===== Selected excerpt =====

One of our deepest-held goals is to scale our prevention programs, reaching new areas and other areas with children who are deeply at risk. Trafficking is such a huge problem, prevention needs to be cultivated in so many more places. But it needs to be done in a way that’s ethical, sustainable, locally-led, and culturally sensitive. The key thing is, we believe others don’t need to keep reinventing the wheel. Through collaboration, knowledge-sharing, and mutual capacity-building, we can spread the message of prevention more powerfully. Our plan has been to prove the power of prevention, which we’ve been doing for the past 14 years. On this foundation, we aim to export our model to other villages, whose leaders can adapt it to meet the specific needs of their communities.

First Step: Putting Prevention into Words

Our process began with writing a manual to explain prevention work – a task that turned out to be harder than previously assumed! It came as a surprise that so much of what our staff did, they did intuitively and from experience grown over time. Putting it into words was an unexpected challenge.

===== Supplied information =====

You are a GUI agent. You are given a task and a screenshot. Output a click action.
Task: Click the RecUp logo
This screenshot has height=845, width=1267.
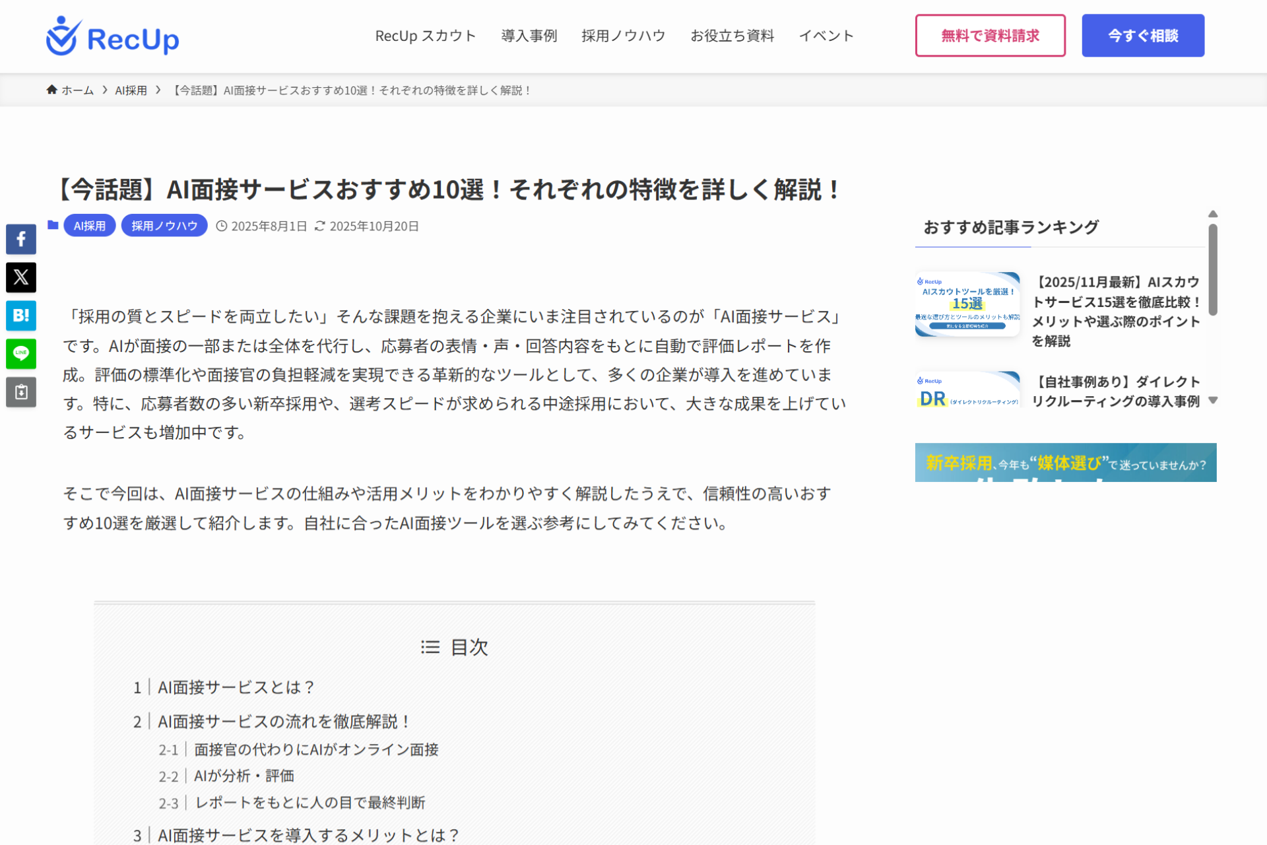(113, 37)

=====

What to do »
1. From the passage on trafficking prevention, retype the part that opens with the words containing "Our process began" and closes with "an unexpected challenge.".
2. Recast the paragraph beginning "One of our deepest-held goals" from the trafficking prevention passage as a bulleted list that keeps its main facts.
3. Write what comes next in the passage on trafficking prevention, starting right after its final sentence.

Per-task answers »
1.
Our process began with writing a manual to explain prevention work – a task that turned out to be harder than previously assumed! It came as a surprise that so much of what our staff did, they did intuitively and from experience grown over time. Putting it into words was an unexpected challenge.

2.
- Goal: scale our prevention programs to new areas and to other areas with children who are deeply at risk.
- Trafficking is a huge problem, so prevention is needed in many more places.
- Expansion must be ethical, sustainable, locally-led, and culturally sensitive.
- Others need not reinvent the wheel. Collaboration, knowledge-sharing, and mutual capacity-building spread prevention more powerfully.
- We have spent the past 14 years proving the power of prevention.
- On that foundation, we aim to export our model to other villages, whose leaders can adapt it to their communities' specific needs.

3.
Reaching More Children, Confronting More Risk

We’ve built a team whose focus is to help empower other organizations that work closely with at-risk children to fold prevention work into what they’re already doing. Not to toot our own horn, but nobody else in the region does prevention. Not as their main focus. Most organizations that work with children are focused on poverty reduction or education. Their goals are adjacent to ours, so it’s not a large stretch to incorporate prevention programming. Organizations like children’s homes are a natural ally – similar to orphanages or dormitories, these are homes for children who are separated from parents or guardians. In most of these cases, either their parents may have migrated for work, or they live too far from any schools and it’s easier or cheaper to send children to live at the children’s home in order to attend school. The children have very little in the way of resources and support, beyond the food, shelter, and care received from the children’s home. They would be very vulnerable to the lures traffickers offer – whether money or affection. Helping keep opportunities for advancement open and guiding them around risky choices would be essential to keeping them safe.

We reached out to a select handful of these organizations that work with children at risk and discussed how the children in their community are especially vulnerable to trafficking and exploitation. Though they’ve never done prevention work before per se, these partner organizations were willing to learn about our model and find ways to adapt it to their community’s capacities and needs.

On Building Capacity

The next step is to train them in implementing prevention work – building programs that help raise awareness, play-based activities that teach children about potential abuse and how to protect themselves from it, mentorship, support in legal rights advocacy, and other ways we help children stay safe from predators.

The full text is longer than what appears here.